### Task to carry out
Line by line, retype the material exactly and leave each picture out.

### Data supplied
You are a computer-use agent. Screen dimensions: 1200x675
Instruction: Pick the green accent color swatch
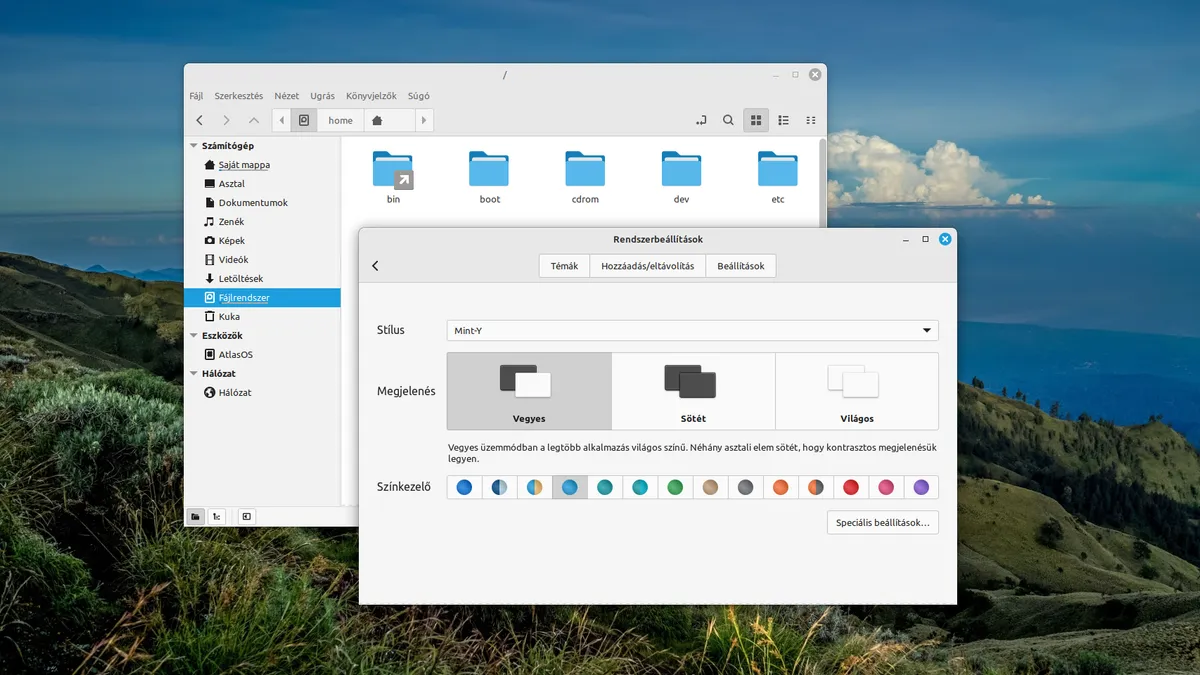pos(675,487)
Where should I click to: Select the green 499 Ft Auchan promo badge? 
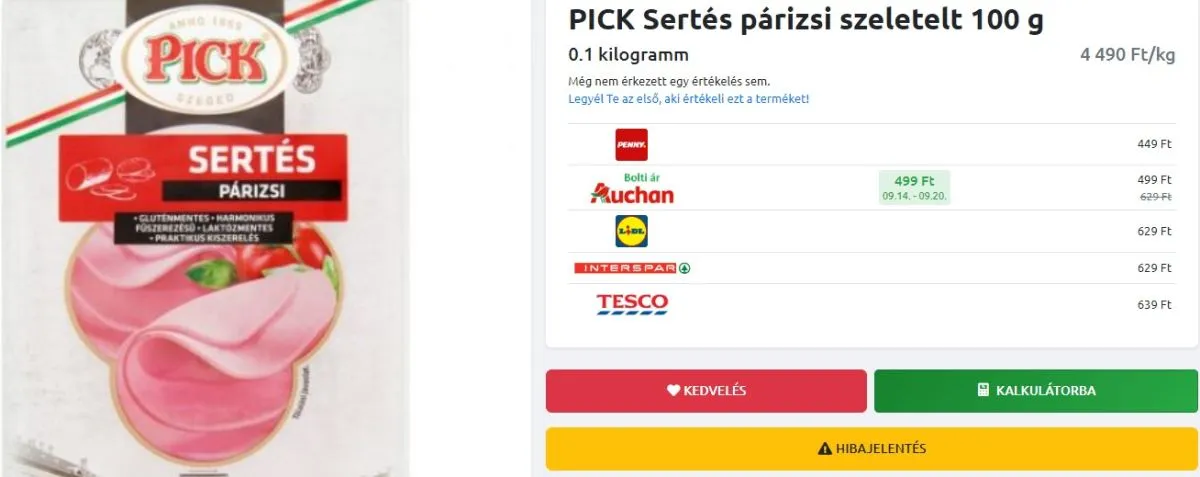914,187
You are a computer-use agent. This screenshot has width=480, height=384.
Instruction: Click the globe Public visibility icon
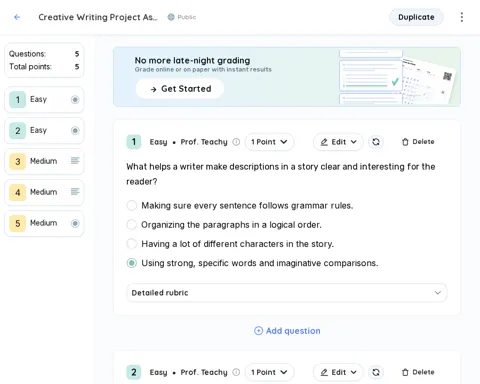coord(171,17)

### Written response
You are a computer-use agent. Screen dimensions: 1200x675
Instruction: Pick the green accent color swatch
pos(675,487)
Where should I click to: Select the green 499 Ft Auchan promo badge? 
914,187
You are a computer-use agent. This screenshot has width=480, height=384.
Instruction: Click the globe Public visibility icon
coord(171,17)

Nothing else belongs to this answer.